Kommentar von AKP-Politiker Tayyar zur Anweisung von Präsident Erdoğan: 'AKP-Abgeordnete sollen die Regierung verteidigen': Zu spät, es hat keinen Sinn
Es wurde behauptet, dass die AKP eine umfassende Änderung ihrer Medienpolitik vorbereitet, und in einem Artikel von İsmail Saymaz wurde berichtet, dass Präsident Recep Tayyip Erdoğan diesbezüglich direkte Anweisungen gegeben habe. Der AKP-Politiker Şamil Tayyar bewertete die Anweisung des AKP-Vorsitzenden und Präsidenten Erdoğan, dass 'AKP-Abgeordnete und Parteifunktionäre die Regierung auf den Bildschirmen verteidigen sollen', unter Bezugnahme auf Ahmet Hakan.
12punto
Der Journalist İsmail Saymaz's ArtikelisDem Bericht zufolge, der in den Fokus rückte, ordnet die AKP gemäß der von Erdoğan erteilten Anweisung ihre Vertretung in Fernsehsendungen neu. Demnach soll die Verteidigung der Regierungspolitik nicht mehr durch regierungsnahe Journalisten erfolgen, die in den Fernsehsendungen auftreten, sondern direkt durch AKP-Abgeordnete und Parteifunktionäre.wird mit der Beteiligung von
AKP-MITGLIED TAYYAR HAT SICH EBENFALLS AN DER DISKUSSION BETEILIGT
Das AKP-Mitglied ŞŞamil Tayyar zog es vor, das Thema über Ahmet Hakan zubetrachten undäußertesich über seinen Social-Media-Account zur Debatte um dieAKP-Abgeordnetenund deren Rolle in derDiskussion.dieDiskussionein.
Hierist dieser Kommentar:
"Wer soll die AK-Partei verteidigen?
Journalisten oder Politiker?
Die von Ahmet Hakanangestoßene Debatte wurde von Hande Fıratfortgeführt,während Zafer Şahindarauf reagierte.Tatsächlich ist diese Debatte nicht neu; sie
kam bereits zuvor regelmäßig auf die Tagesordnung.ist.

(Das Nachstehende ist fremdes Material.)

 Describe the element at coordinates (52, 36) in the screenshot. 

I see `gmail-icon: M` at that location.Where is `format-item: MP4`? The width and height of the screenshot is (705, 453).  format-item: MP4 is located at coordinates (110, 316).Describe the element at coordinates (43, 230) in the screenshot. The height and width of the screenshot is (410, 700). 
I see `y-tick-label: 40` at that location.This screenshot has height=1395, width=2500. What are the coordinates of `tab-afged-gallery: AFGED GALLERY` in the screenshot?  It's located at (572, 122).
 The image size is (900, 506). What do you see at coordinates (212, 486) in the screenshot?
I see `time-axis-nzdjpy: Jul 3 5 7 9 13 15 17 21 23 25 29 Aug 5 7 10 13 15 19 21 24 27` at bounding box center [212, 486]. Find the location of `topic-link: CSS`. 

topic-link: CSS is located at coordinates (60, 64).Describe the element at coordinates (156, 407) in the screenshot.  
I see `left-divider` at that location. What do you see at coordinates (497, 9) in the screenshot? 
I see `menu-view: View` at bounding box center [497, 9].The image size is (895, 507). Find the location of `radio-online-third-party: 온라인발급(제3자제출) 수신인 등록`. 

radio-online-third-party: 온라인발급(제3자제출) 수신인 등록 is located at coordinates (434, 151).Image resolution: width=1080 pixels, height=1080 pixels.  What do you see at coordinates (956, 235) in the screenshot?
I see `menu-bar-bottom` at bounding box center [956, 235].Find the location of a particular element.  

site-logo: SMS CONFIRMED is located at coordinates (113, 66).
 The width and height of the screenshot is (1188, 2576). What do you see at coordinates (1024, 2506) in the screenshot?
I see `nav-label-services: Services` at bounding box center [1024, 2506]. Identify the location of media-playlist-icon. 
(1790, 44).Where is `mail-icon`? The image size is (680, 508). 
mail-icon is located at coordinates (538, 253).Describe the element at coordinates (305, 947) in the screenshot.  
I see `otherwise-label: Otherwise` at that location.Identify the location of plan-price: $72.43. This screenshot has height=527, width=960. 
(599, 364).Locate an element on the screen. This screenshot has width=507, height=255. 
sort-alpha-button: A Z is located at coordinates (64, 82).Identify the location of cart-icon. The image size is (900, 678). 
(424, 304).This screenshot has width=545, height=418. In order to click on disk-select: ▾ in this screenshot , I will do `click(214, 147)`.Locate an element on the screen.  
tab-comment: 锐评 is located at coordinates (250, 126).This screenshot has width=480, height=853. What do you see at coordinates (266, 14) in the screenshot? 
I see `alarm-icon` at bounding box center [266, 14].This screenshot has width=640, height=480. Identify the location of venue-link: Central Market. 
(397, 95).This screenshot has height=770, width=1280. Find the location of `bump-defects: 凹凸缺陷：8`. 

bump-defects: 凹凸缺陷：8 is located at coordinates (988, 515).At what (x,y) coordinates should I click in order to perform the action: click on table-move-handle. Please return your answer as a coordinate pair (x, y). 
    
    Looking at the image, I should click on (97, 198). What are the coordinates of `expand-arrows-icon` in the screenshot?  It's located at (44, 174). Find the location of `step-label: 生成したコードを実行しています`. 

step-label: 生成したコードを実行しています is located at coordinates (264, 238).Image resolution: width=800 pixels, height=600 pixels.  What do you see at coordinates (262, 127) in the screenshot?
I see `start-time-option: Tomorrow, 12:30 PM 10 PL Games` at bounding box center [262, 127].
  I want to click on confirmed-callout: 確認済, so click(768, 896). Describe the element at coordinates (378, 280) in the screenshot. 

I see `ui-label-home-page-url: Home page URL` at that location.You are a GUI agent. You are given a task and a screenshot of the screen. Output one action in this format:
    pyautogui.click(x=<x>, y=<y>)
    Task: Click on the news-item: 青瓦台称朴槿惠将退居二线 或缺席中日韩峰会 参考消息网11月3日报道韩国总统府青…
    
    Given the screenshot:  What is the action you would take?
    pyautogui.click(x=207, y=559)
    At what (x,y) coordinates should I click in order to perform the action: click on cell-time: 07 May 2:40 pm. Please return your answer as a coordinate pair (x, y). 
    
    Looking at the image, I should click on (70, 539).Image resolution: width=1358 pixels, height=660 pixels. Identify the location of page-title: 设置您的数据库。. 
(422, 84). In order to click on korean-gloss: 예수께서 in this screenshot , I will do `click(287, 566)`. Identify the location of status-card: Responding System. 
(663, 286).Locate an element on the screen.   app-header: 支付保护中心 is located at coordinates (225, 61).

Jedes Mal, wenn die Leitung der Abteilung für Medien und Öffentlichkeitsarbeit wechselt, wird darüber gesprochen, doch dann gerät es wieder in Vergessenheit.
Es wird wieder in Vergessenheit geraten, außerdem ist es zu spät.
In einem Umfeld, in dem die politische Polarisierung sehr stark zugenommen hat, die gesellschaftlichen Bruchlinien fragiler geworden sind, sich Gremien und Individuen positioniert haben, die Medien gespalten sind und die Spuren verwischt wurden, hat es ohnehin keinen Sinn mehr.
Das Problem ist größer als die Beziehung zwischen der AK-Partei und denMedien.
Was die Türkei braucht,ist keine Restauration der Medien, sondern eine städtebaulicheTransformation.
Solange Institutionen, Gremien und Regeln nicht an ihrem richtigen Platz und harmonisch aufeinander abgestimmt sind, ist ein Teil des SystemsEs mit derFingerspitze zu berühren,hat keinerleiNutzen.Dafür
ist einetotale Mobilisierungerforderlich."